Let me highlight some of the studies that are starting to take off. This might have been mentioned, but from 1 April we have the establishment of clinical trials for NHS England and the NIHR. We have introduced a national patient registry, which will record patient outcomes, with a view to its being rolled out across the devolved Administrations. It is England-only at the moment. We are aiming to record the data of those who receive the medicines, and to consider side-effects, efficacy and a whole range of issues, in order to support clinicians working with patients, and to start to build an evidence base.

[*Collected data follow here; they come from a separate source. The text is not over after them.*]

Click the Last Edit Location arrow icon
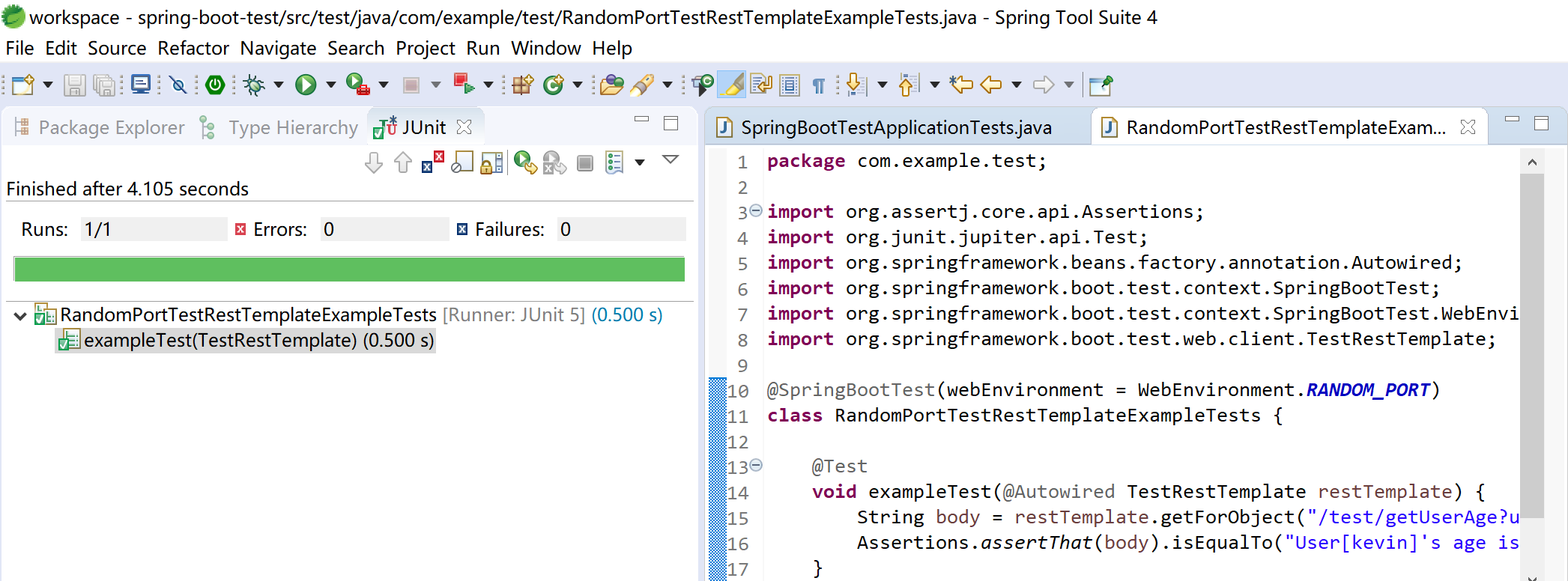 point(960,85)
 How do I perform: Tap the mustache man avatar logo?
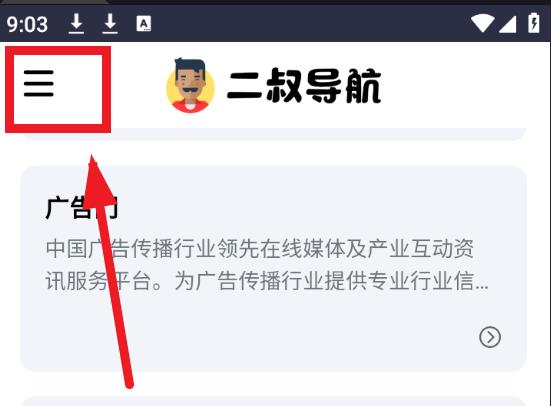190,85
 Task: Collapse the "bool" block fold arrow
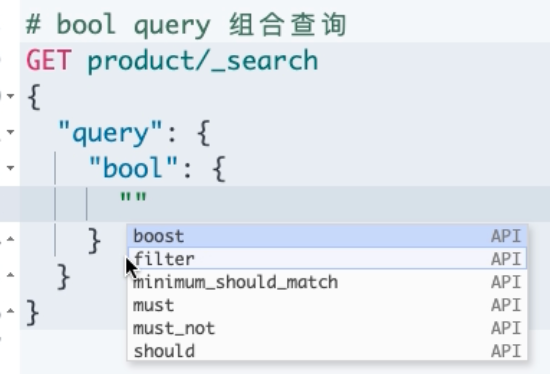(11, 168)
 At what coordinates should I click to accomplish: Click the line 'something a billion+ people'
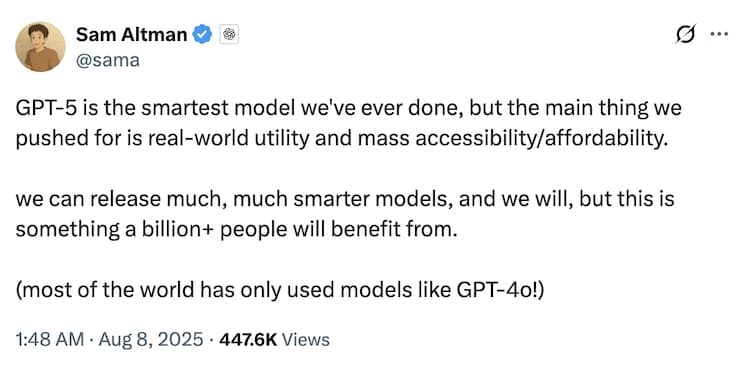pyautogui.click(x=233, y=230)
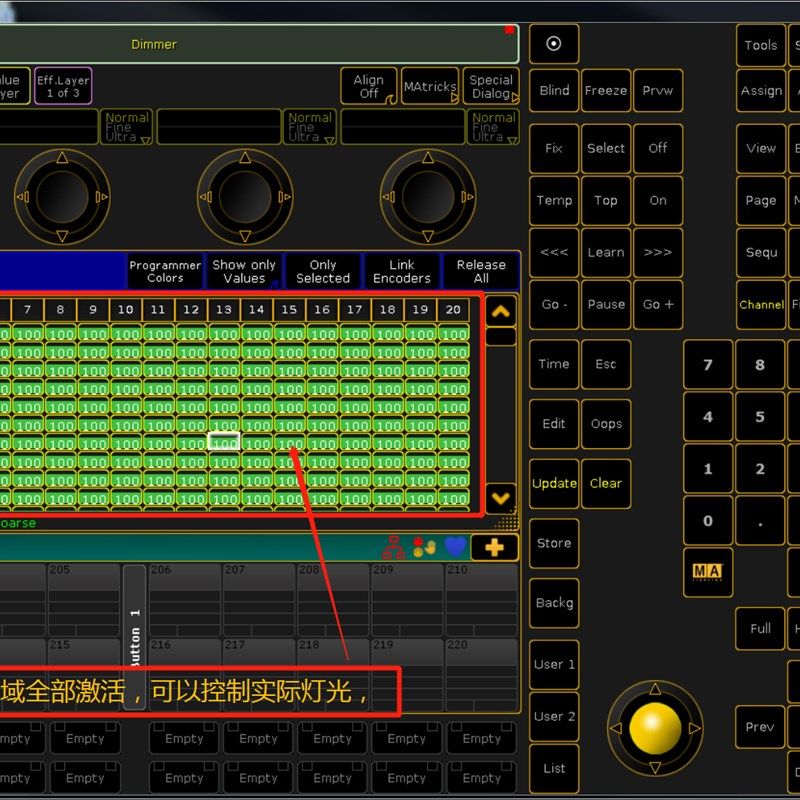Toggle the Blind button

pyautogui.click(x=554, y=91)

In addition, a randomised control trial is being set up. It has three arms, which will include one arm with CBD or THC, and one arm with a placebo. We expect it to open fairly soon. Those looking to access these drugs—children in particular—will be able to do so in a blinded way and can take part in the study. If the data come through relatively quickly, that will open up opportunities to submit evidence to the MHRA.
Ronnie Cowan
Who would offer a child who is on medication that stops them having 100 seizures a day a random test that potentially contains a placebo?
Maria Caulfield
I take the hon. Gentleman’s point, but many children are not accessing this medication, and this is a route to that. As I explained in yesterday’s debate, clinical randomised control trials with a placebo arm have extremely strict rules, and if one arm of the study is showing incredible progress and doing better than the other arms, the study must be stopped, patients unblinded, and everyone switched to the arm that is doing the best. In some circumstances, that has enabled people to access drugs under clinical research in a much quicker way. It does have some advantages.
Ronnie Cowan
I thank everyone who attended the debate and spoke. I want to pull the Minister back to one thing that I asked about. Will she please look at the most recent information from the BPNA? If I am interpreting that correctly, it will make prescribing more difficult. I hope I am wrong, but she has far more medical experience than I have.
We developed a covid vaccine in under a year, and rolled it out across the country to massive numbers of people, and it was free to those who needed it. I ask that we bring the same sense of urgency to this debate. To all the parents and others watching the debate—I know they are watching, because they have been texting me since I sat down an hour and a half ago; many of the questions I put to the Minister came from parents from around the United Kingdom—I say: thank you for driving this campaign forward. I hope that it does not end here, and that the fight goes on—hopefully in an amicable fashion. I hope we can all do better for all of you.
Question put and agreed to.
Resolved,
That this House has considered the matter of the use of medical cannabis for the alleviation of health conditions.
Adjournment
Resolved, That this House do now adjourn.—(Gareth Johnson.)